INSTRUCTIONS FOR THE TASK
Return the lines from the one containing "Image resolution: width=1428" through the end of the records, both included, reproducing each one without changes and leaving out the pictures.

## start DATA FOR THIS EXERCISE

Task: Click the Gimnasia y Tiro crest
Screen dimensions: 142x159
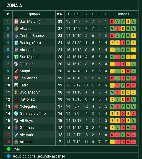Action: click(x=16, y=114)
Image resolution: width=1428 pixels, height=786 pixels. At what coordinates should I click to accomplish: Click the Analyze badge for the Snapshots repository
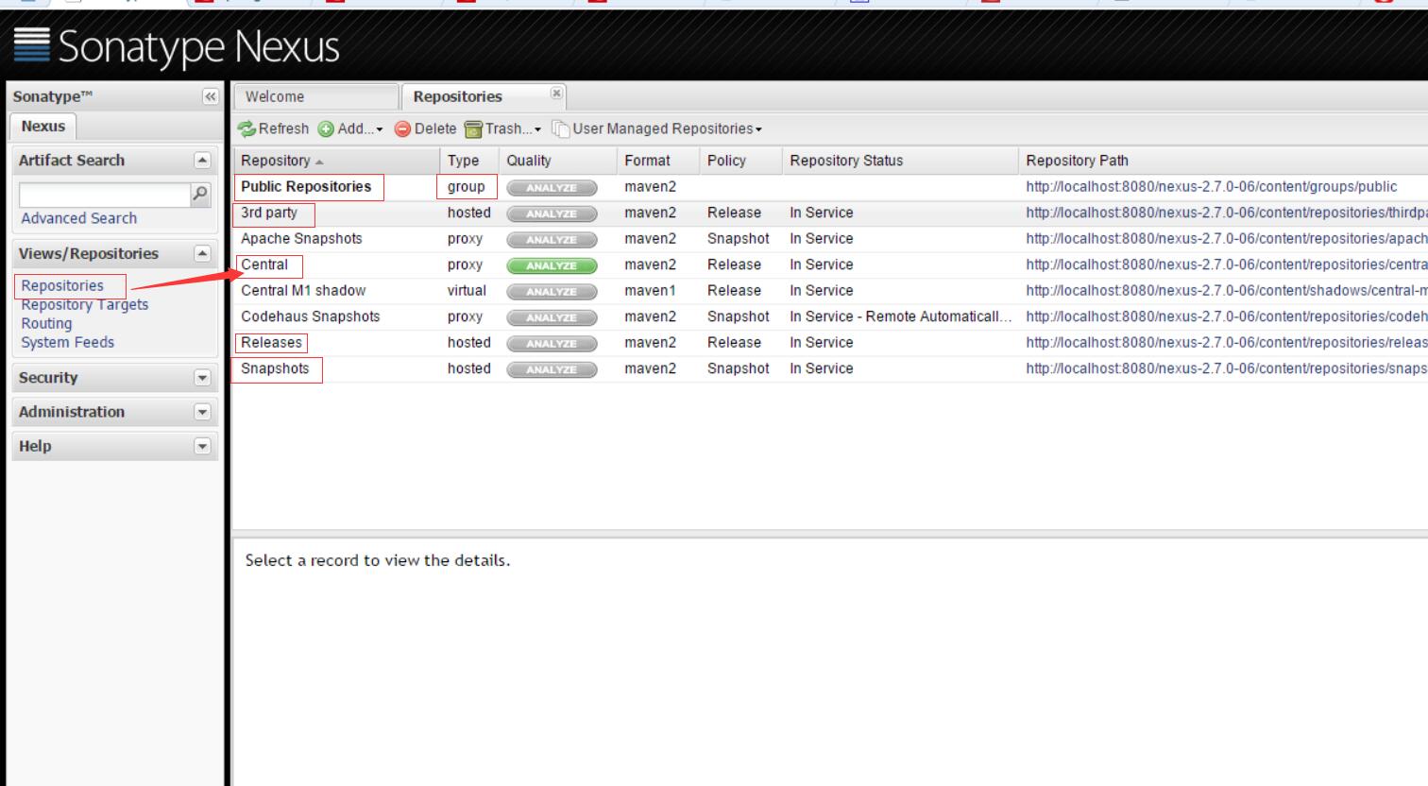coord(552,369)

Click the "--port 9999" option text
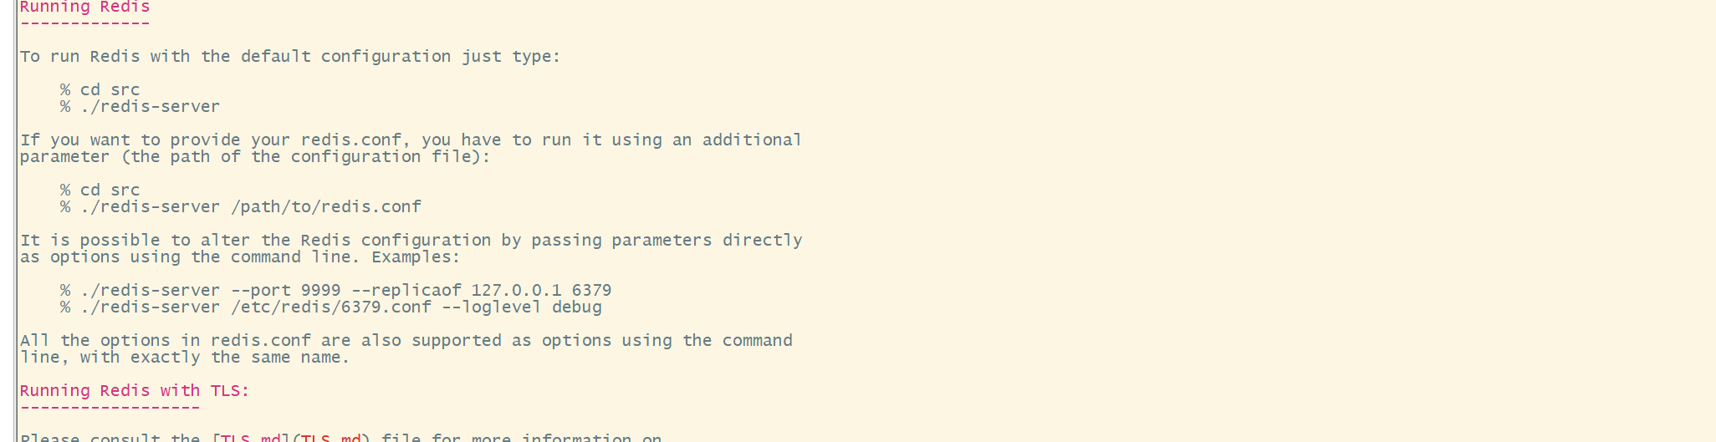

## end DATA FOR THIS EXERCISE

COMPLETED EXERCISE
Image resolution: width=1428 pixels, height=786 pixels. At what coordinates should I click to accomplish: Click the Analyze badge for the Snapshots repository
coord(552,369)

Click the "--port 9999" option text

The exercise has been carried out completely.